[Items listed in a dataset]
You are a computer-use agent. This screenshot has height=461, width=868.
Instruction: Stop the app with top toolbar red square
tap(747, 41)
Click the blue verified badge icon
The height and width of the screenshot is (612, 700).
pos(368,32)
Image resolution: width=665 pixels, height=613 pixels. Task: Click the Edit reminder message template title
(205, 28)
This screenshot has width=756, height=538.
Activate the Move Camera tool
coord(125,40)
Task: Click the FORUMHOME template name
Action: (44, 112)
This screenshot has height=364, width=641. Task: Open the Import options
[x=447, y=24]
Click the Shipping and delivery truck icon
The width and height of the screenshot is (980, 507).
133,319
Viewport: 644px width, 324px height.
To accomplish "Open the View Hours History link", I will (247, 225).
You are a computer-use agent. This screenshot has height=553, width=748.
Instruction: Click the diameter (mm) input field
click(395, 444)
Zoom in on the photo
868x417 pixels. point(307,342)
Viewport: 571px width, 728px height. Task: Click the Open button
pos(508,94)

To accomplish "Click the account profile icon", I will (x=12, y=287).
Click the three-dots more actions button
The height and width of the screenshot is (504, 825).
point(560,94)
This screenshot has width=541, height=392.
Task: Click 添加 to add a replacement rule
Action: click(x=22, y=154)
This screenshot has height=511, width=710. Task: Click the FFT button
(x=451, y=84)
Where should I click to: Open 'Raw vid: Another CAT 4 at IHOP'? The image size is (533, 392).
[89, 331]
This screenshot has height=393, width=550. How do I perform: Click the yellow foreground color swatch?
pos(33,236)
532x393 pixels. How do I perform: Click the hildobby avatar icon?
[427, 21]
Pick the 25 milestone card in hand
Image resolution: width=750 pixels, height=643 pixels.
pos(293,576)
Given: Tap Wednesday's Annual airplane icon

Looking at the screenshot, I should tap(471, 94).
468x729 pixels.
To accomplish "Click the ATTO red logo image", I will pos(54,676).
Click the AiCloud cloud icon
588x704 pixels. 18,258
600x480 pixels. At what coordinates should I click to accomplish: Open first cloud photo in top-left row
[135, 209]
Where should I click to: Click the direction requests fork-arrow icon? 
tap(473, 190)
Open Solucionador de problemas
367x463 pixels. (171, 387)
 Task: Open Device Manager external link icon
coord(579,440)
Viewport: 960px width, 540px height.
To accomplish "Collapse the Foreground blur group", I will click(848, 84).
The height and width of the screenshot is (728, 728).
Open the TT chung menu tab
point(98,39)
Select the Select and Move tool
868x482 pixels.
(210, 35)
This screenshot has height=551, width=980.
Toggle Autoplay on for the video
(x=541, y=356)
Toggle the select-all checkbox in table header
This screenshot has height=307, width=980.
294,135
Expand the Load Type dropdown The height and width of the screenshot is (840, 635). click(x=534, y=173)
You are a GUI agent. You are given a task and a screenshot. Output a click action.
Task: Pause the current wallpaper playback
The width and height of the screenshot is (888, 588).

### WHAT YOU WILL DO
Please copy every line of the data that carries the string "agent".

### EXERCISE OUTPUT
You are a computer-use agent. This screenshot has height=461, width=868.
You are a computer-use agent. This screenshot has height=553, width=748.
You are a GUI agent. You are given a task and a screenshot. Output a click action.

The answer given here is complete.